+++ TEXT SEGMENT +++

Israel’s allies delegitimise Palestine’s Boycott, Divestment and Sanctions (BDS) movement and bill it as anti-Semitic. They, at the same time, support and bully nations to back the isolation campaign against Russia and to exclude the Kremlin from international bodies and the world economy. This is a perfect illustration of blatant Western hypocrisy that is smitten with racial profiling or white supremacy.

A new wave of normalisation in the greater Middle East adds insult to Palestine’s injuries. Several Arab states have already established diplomatic relations under the Abraham Accords with Israel and others are lining up to follow the course. EU’s gas deal with Egypt and Israel during a regional summit in Cairo aimed at punishing Russia’s economy, shows how the West manipulates between respect for human rights laws and self-interests. The EU embargo on Russian oil may cut “a huge source of financing for its war machine.” The tripartite treaty to buy natural gas from Israel, to be liquefied in Egyptian plants, provides transactional immunity to Israeli jets, tanks and bulldozers to target the confined men, women and children in Gaza, and then make them starve to death by destroying their farmlands. Another Palestine’s staunch ally, Turkey, is warming up toward Israel. After 15 years, Turkish Foreign Minister Mevlut Cavusoglu visited Israel last month to normalise ties and address disagreements. Earlier in March, Israeli President Isaac Herzog reached Ankara where Turkish President Tayyip Erdogan described his visit as a ‘turning point’ and the country’s relationship with Israel as ‘historic’.

+++ MATERIAL PROVIDED +++

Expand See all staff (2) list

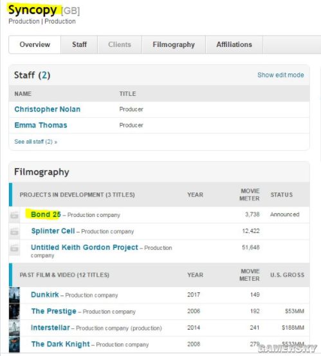click(x=35, y=142)
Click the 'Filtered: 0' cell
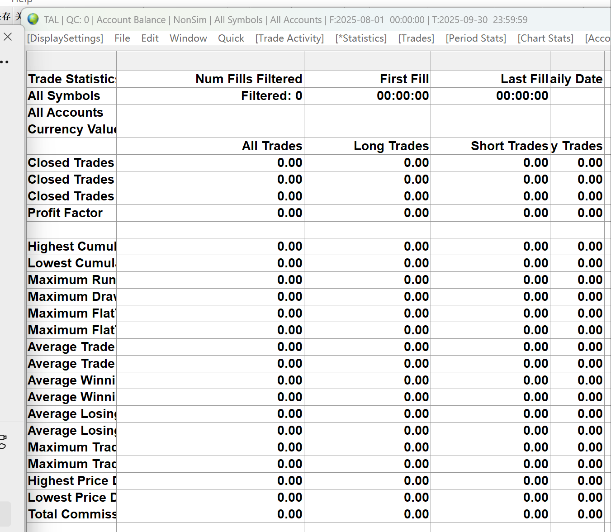The height and width of the screenshot is (532, 611). click(x=271, y=96)
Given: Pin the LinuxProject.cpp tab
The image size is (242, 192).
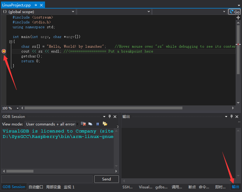Looking at the screenshot, I should tap(36, 5).
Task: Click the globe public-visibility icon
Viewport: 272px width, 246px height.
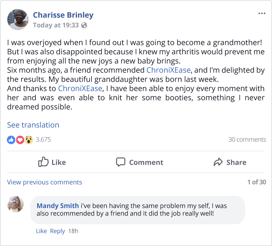Action: point(84,25)
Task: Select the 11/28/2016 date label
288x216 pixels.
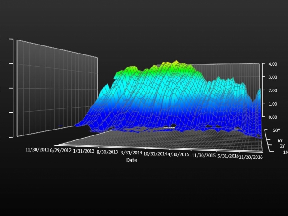Action: tap(252, 157)
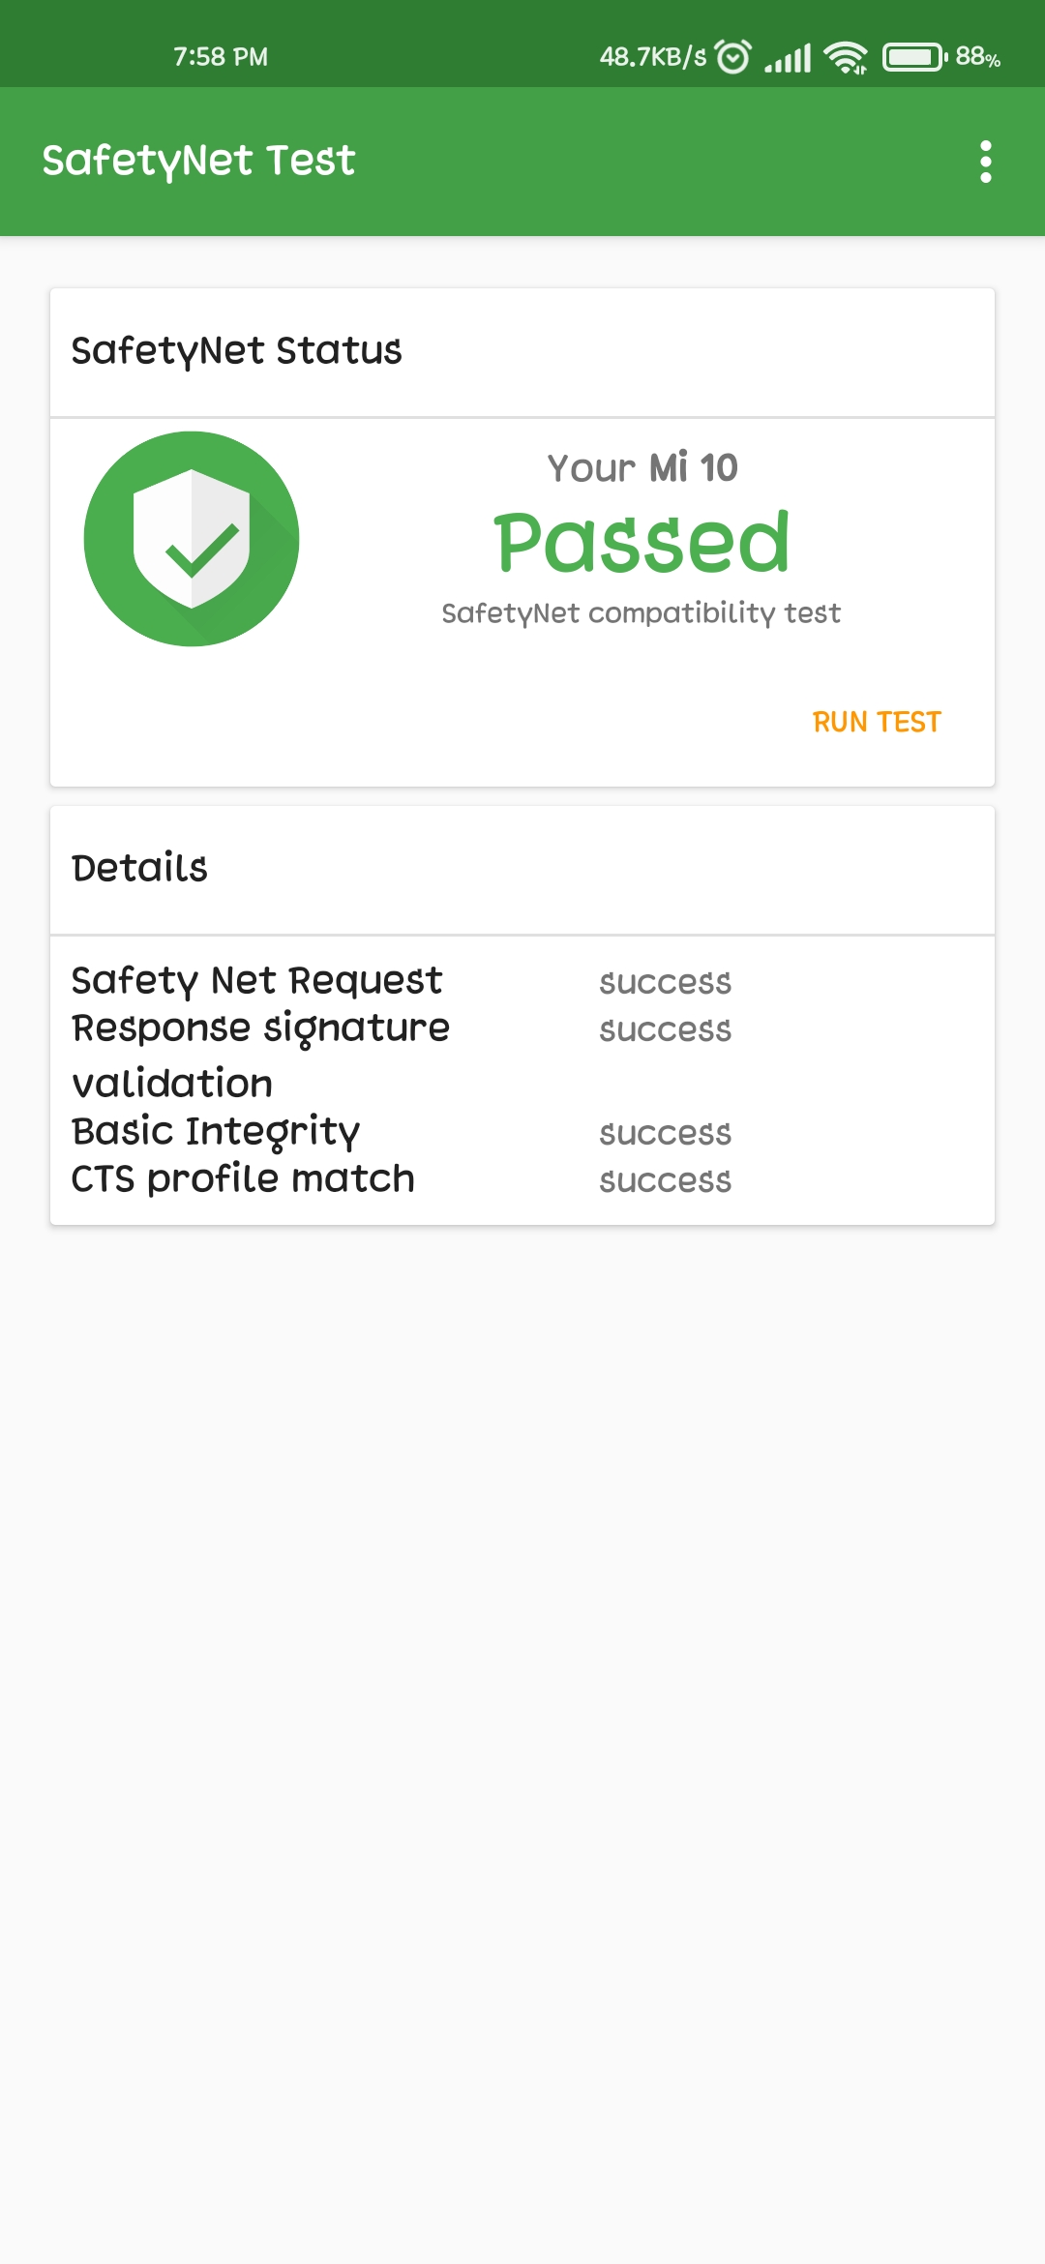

+++

* WORK INSTRUCTION
List every person named in the text on Palestine and Israel's allies, together with the title the text gives each one.

* RESPONSE AREA
- Mevlut Cavusoglu, Turkish Foreign Minister
- Isaac Herzog, Israeli President
- Tayyip Erdogan, Turkish President